- Problem description: The word to look for is "agent". Report every line of the entries below that has it.

[Start of section]

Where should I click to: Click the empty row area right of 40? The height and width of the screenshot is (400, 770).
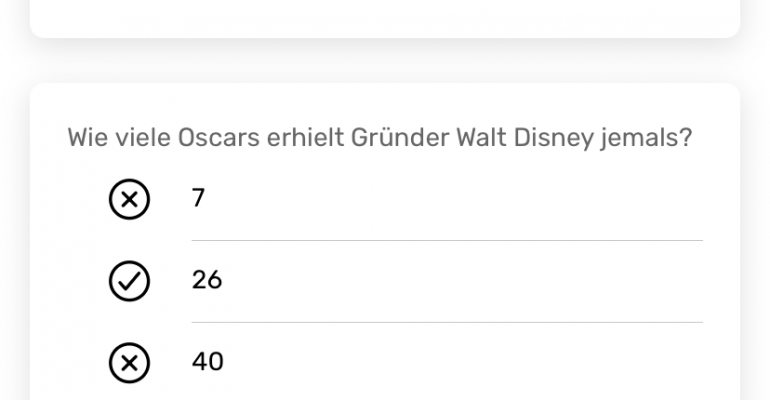point(464,362)
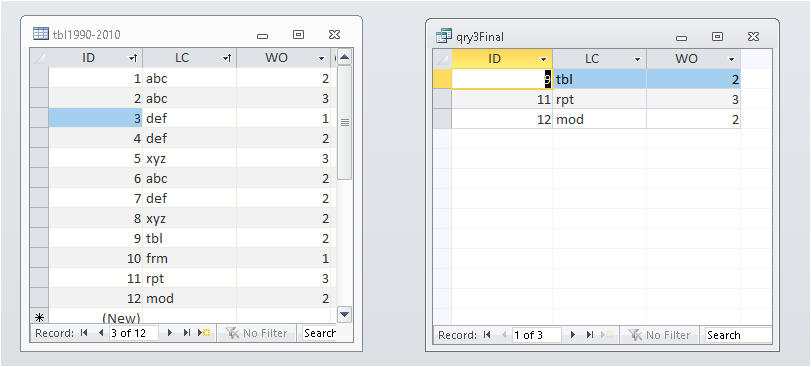Go to previous record in tbl1990-2010 navigator
The height and width of the screenshot is (367, 811).
pyautogui.click(x=100, y=333)
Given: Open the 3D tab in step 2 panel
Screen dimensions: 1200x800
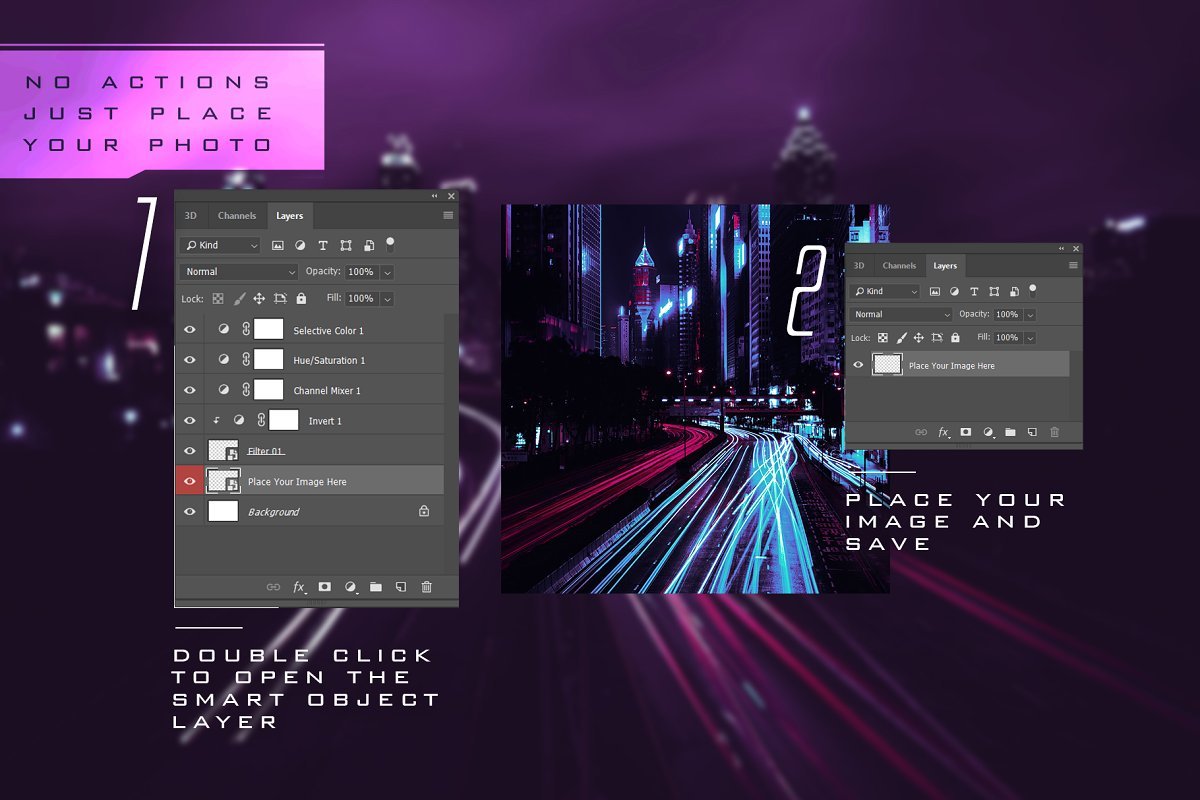Looking at the screenshot, I should coord(858,266).
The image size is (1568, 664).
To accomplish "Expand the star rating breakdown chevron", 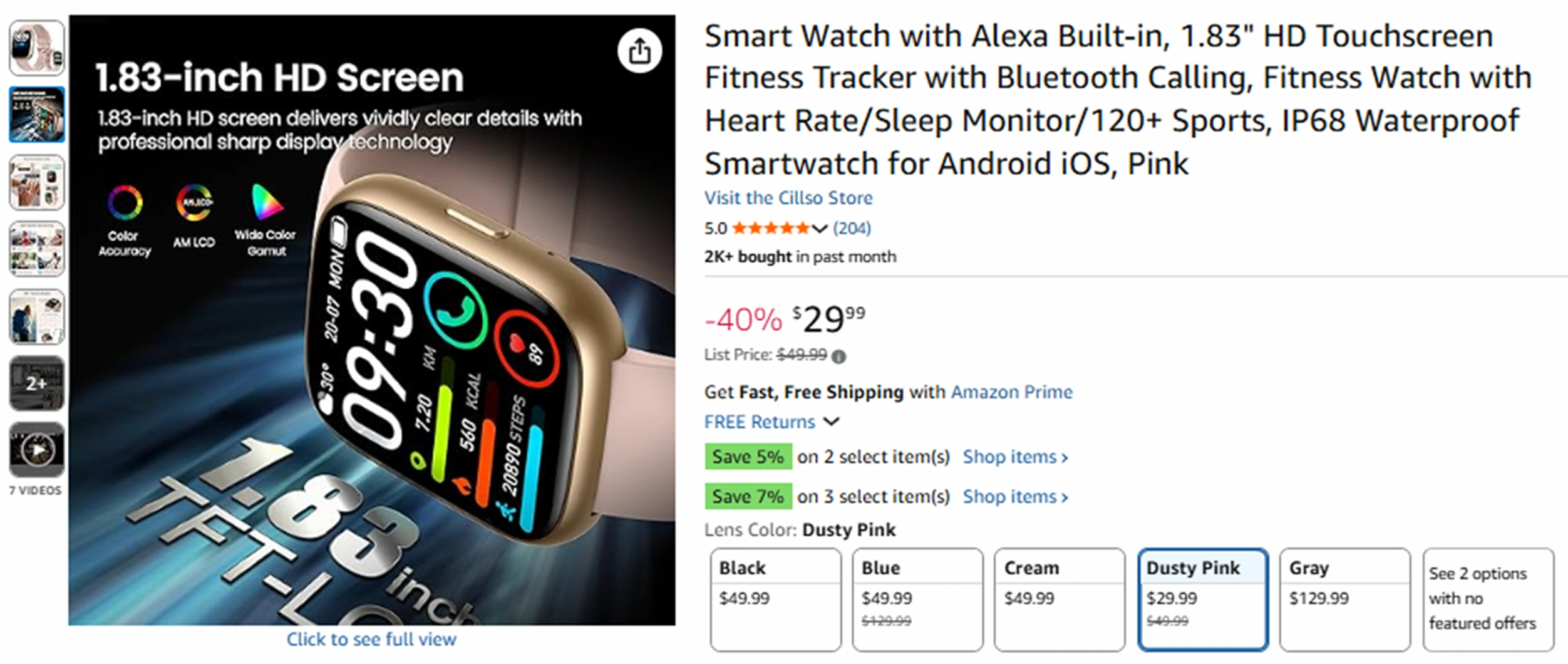I will [820, 229].
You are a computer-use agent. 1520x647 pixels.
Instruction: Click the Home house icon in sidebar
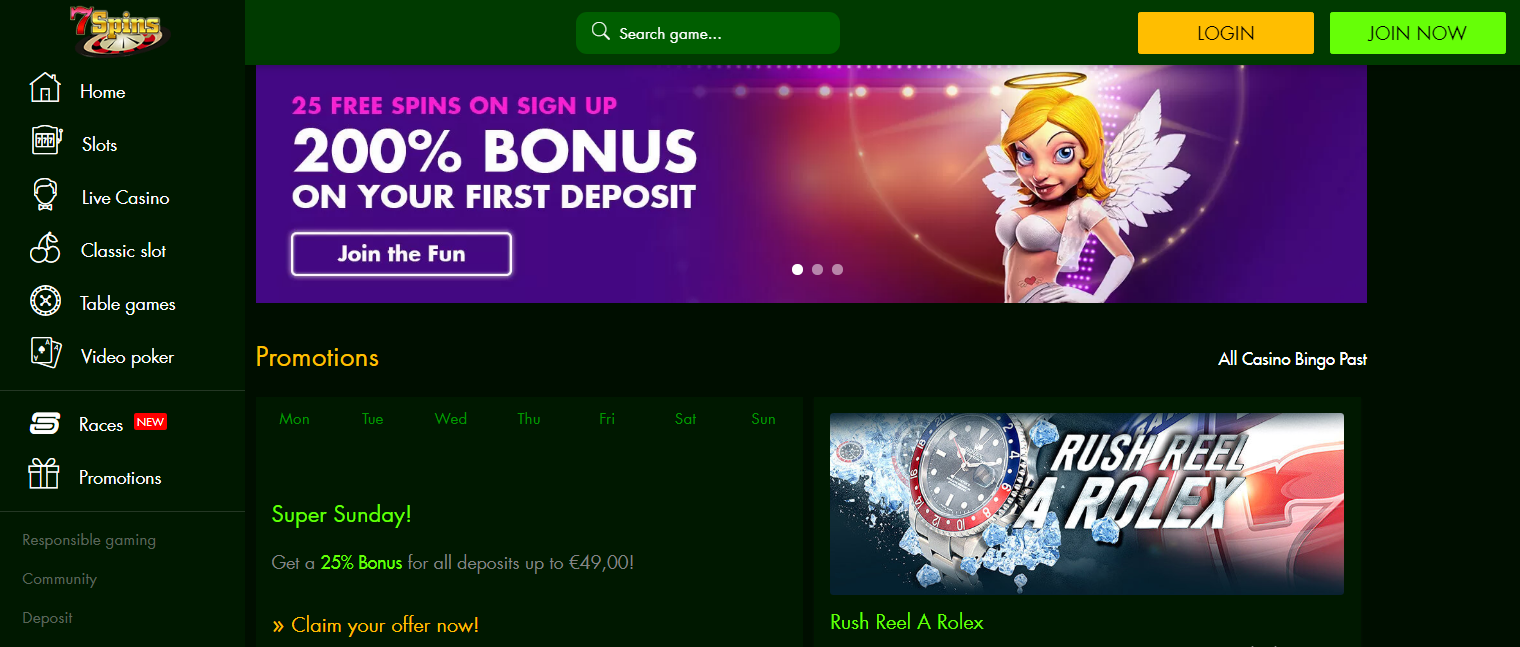pos(45,88)
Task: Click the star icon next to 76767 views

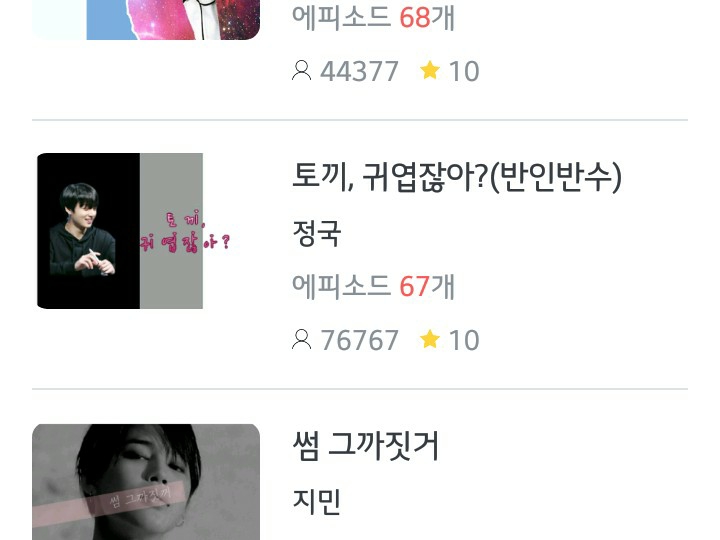Action: coord(430,339)
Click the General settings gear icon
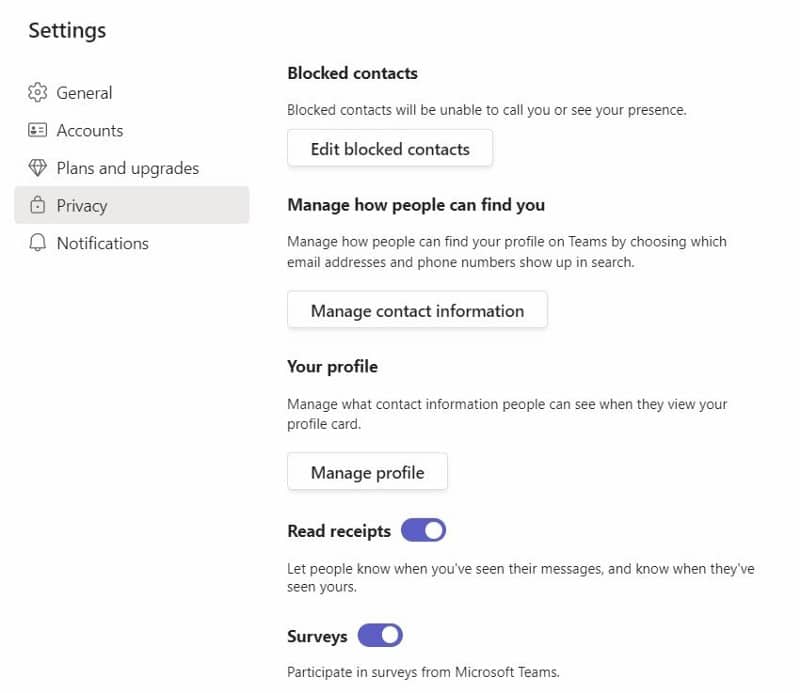The width and height of the screenshot is (800, 693). point(38,92)
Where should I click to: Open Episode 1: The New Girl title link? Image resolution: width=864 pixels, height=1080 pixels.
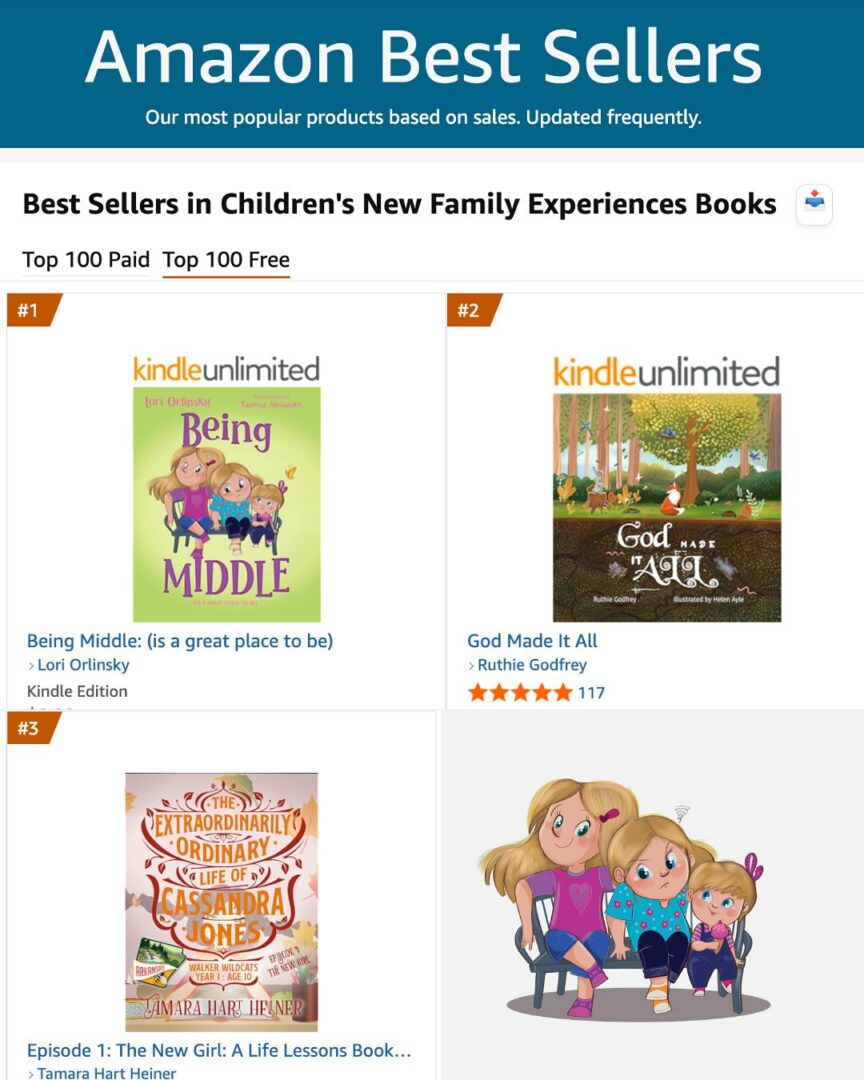(219, 1051)
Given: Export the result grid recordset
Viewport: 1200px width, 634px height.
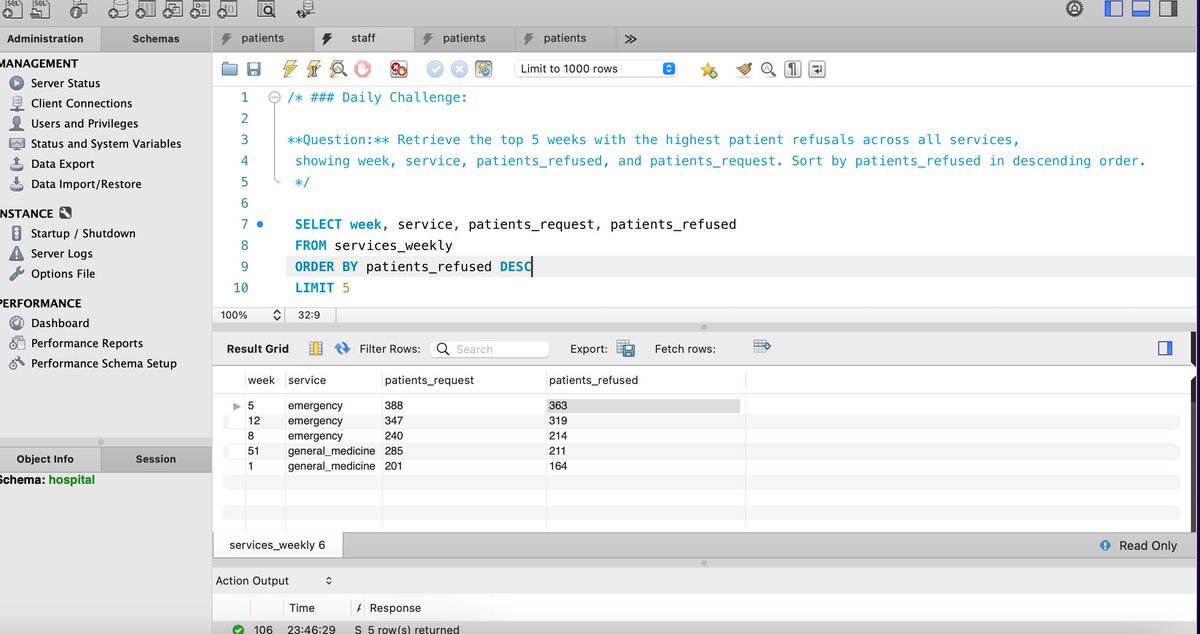Looking at the screenshot, I should click(626, 349).
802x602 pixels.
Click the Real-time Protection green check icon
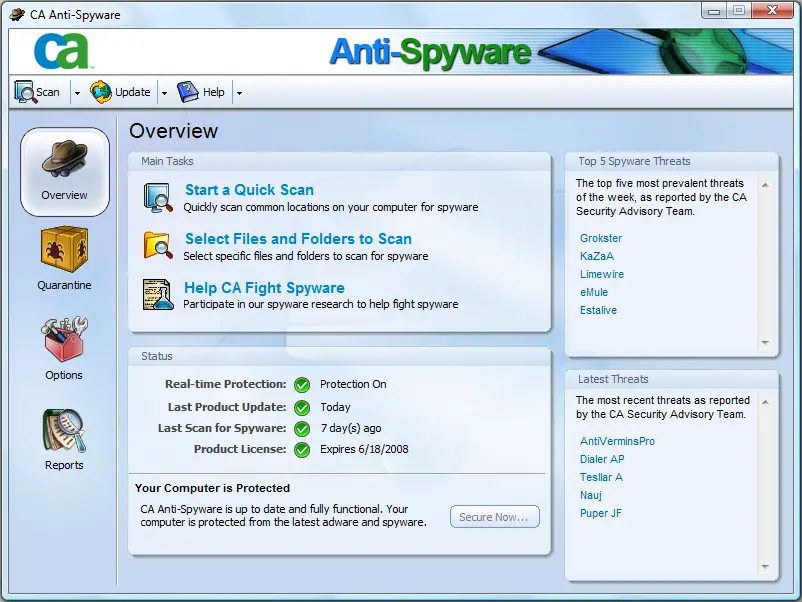click(x=302, y=384)
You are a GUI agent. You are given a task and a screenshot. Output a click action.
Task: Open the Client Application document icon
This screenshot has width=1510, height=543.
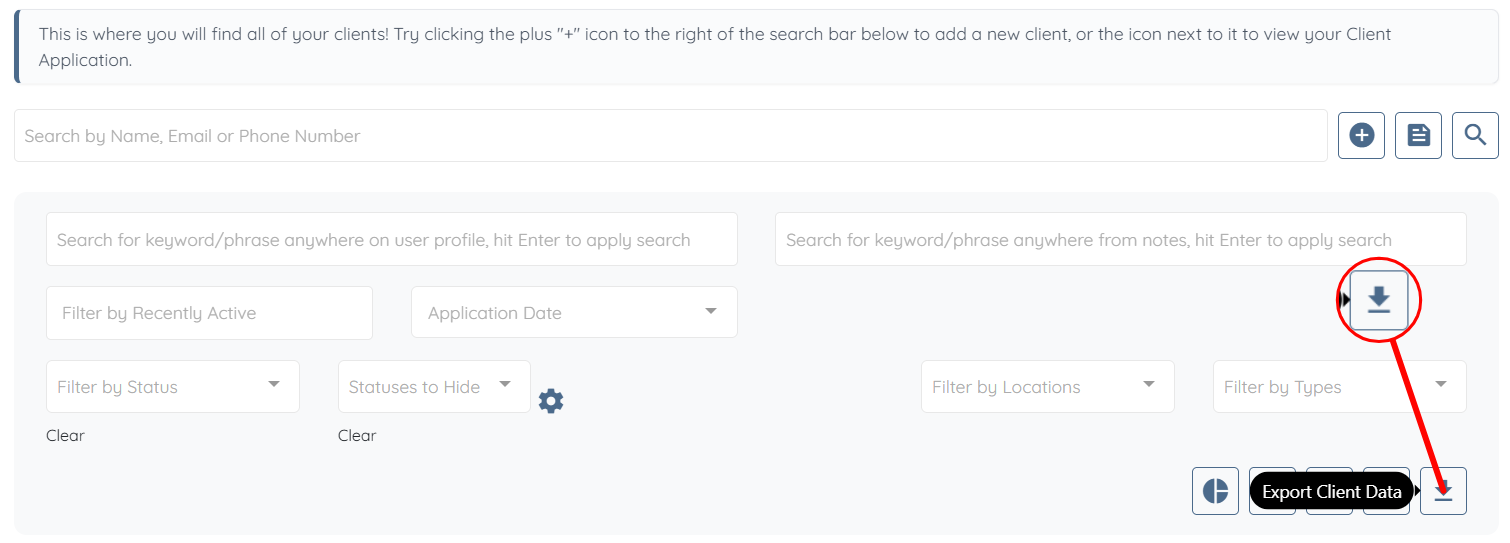point(1418,135)
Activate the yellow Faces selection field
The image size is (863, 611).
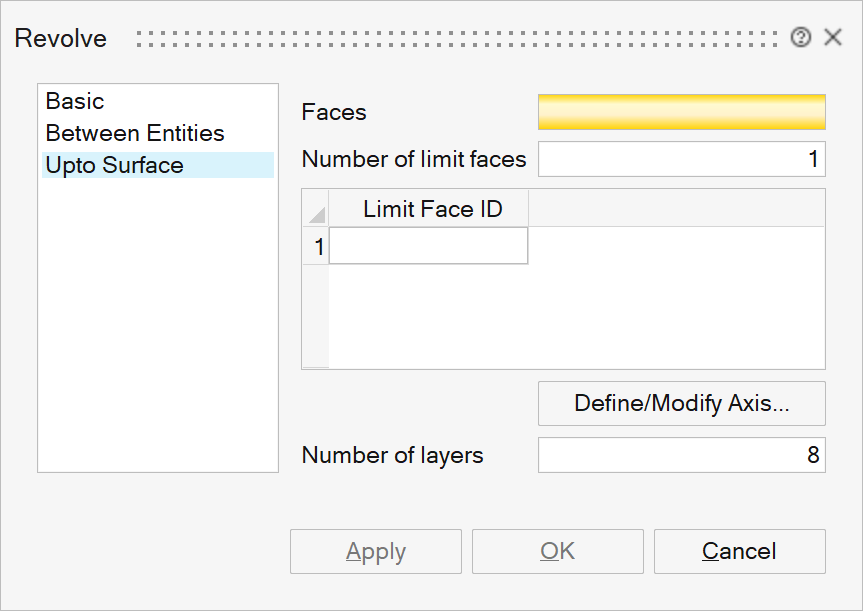pyautogui.click(x=681, y=112)
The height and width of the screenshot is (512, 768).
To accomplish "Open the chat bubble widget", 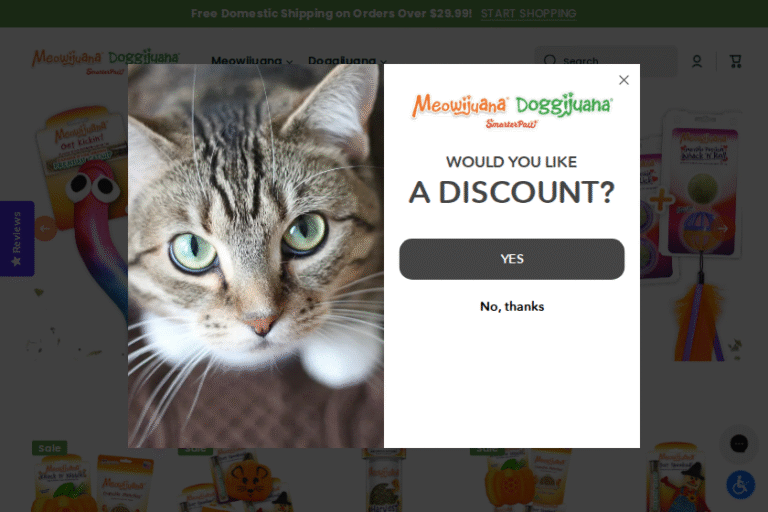I will (739, 444).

[End of section]

- Answer to this task:
You are a computer-use agent. 1520x647 pixels.
You are a GUI agent. You are given a task and a screenshot. Output a click action.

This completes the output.